Фрагмент текста:
------------------------------------------------

Гипнотизер
Если б меня, 18-летнего, спросили, чью судьбу в журналистике хотел бы повторить — я бы назвал его, Леонида Трахтенберга.
Десятилетия понадобились, чтоб мы с ним подружились — и великий Трахтенберг, лучший спортивный журналист Советского Союза, перестал смотреть на меня откуда-то сверху.
Случается, не только я набираю его номер — но и он мой. Разумеется, я немедленно встаю. Будто телеграфируют из Ставки Верховного, а не из Люберец. Да и вам советую подняться, если услышите вдруг этот голос.
Я мечтал повторить его судьбу — но, конечно же, не удалось. Попробуй еще повтори, спародируй это умение дружить. Готовность подойти к любому. Способность очаровать, выспросив мимоходом все новости.
Всякий общающийся с Трахтенбергом пять минут готов назначить его душеприказчиком. Леонид Федорович называл гипнотизером мелькнувшего в «Спартаке» начальника — но на самом деле гипнотизер он сам.

------------------------------------------------

Исходные данные:
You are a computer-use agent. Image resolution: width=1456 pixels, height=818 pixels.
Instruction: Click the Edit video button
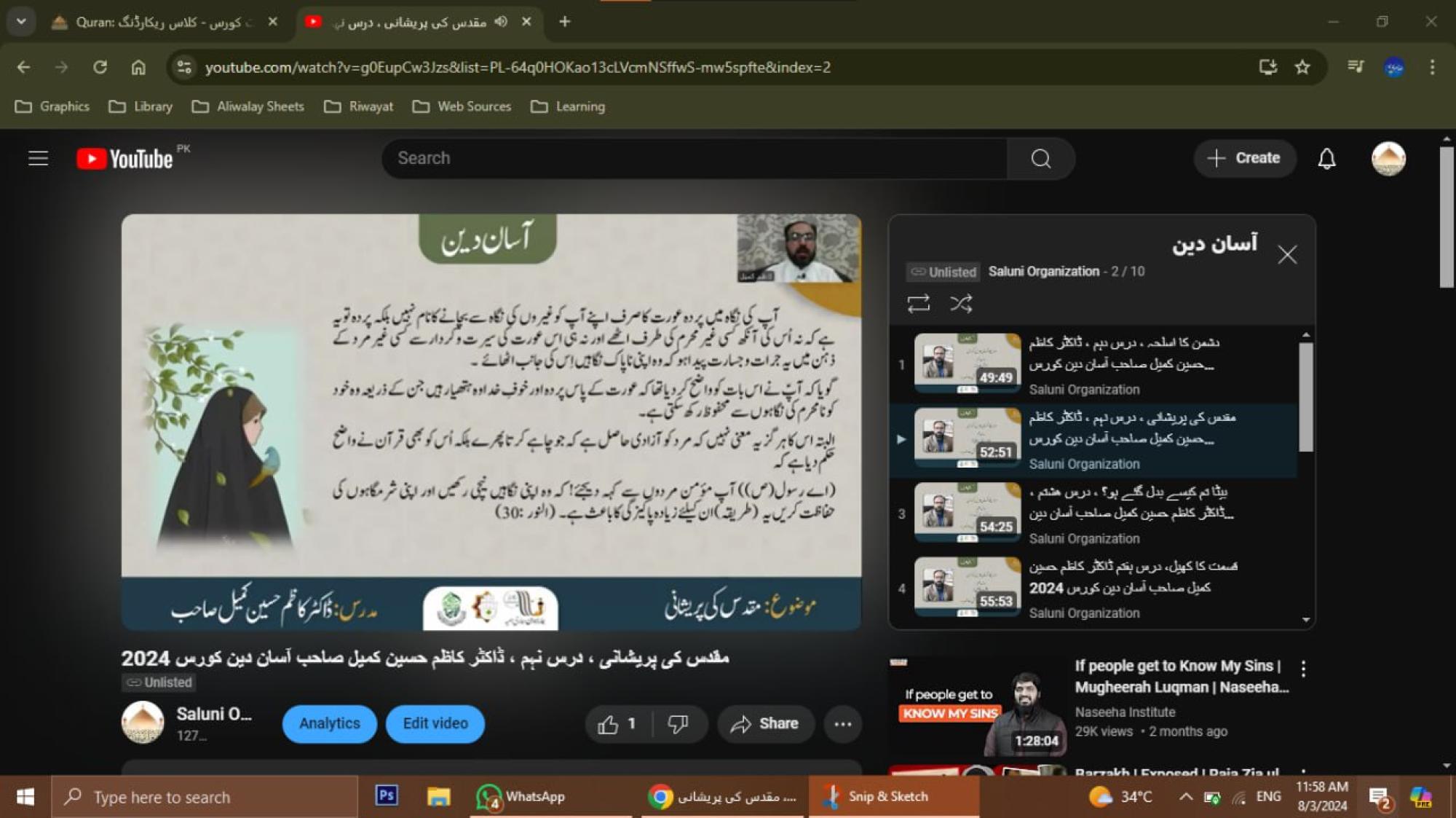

------------------------------------------------

Что сделать:
A. Ответьте по тексту о Леониде Трахтенберге:
(i) Каким журналистом Советского Союза назван Трахтенберг?
(ii) Из какого города, по словам автора, звонит Трахтенберг?
(iii) Кого Леонид Федорович называл гипнотизером?
B. Перепишите без изменений отрывок текста о Трахтенберге от слов «Всякий общающийся с» до слов «гипнотизер он сам.».
C. Продолжите текст о Леониде Трахтенберге после его последнего предложения.

Ответы:
A.
(i) Лучшим спортивным журналистом Советского Союза.
(ii) Из Люберец.
(iii) Мелькнувшего в «Спартаке» начальника.

B.
Всякий общающийся с Трахтенбергом пять минут готов назначить его душеприказчиком. Леонид Федорович называл гипнотизером мелькнувшего в «Спартаке» начальника — но на самом деле гипнотизер он сам.

C.
Я с кем-то поговорю — и иду своей дорогой. Через год меня и не узнают в лицо, приходится заново представляться. Канючить: «Ну помните же, мы разговаривали...»
Трахтенберг же ухитряется подружиться с собственными героями через минуту — и навсегда. Где такому учат? Может, в нахимовском училище? Запишите меня туда!
Другой гений общения, заслуженный корреспондент Александр Львов, говорил про Харламова:
— Мы-то с Валеркой общались. Приятельствовали. А вот с Леней он действительно дружил...
«Она работала в шоу-рум...»
— Каким же лучом света был Трахтенберг в 90-х! — восклицал чувственный корреспондент Кружков, разглядывая стенд в холле нашей редакции.
Годы спустя дарование Трахтенберга в моих глазах сравнялось с одаренностью... Ну, товарища Шолохова, например. Впрочем, разговор не об этом.
Я подошел ближе. Подсветил телефоном застекленную главную полосу самого первого номера «СЭ». Что заставило всхлипнуть Кружкова, отчего подносит платочек к глазам?
Ах, вот оно что!
Ну кто сегодня напишет про футболиста столь коротко и выпукло? С такой плотностью строки, что и палец не всунешь? Захочешь — не допишешь от себя, не додумаешь!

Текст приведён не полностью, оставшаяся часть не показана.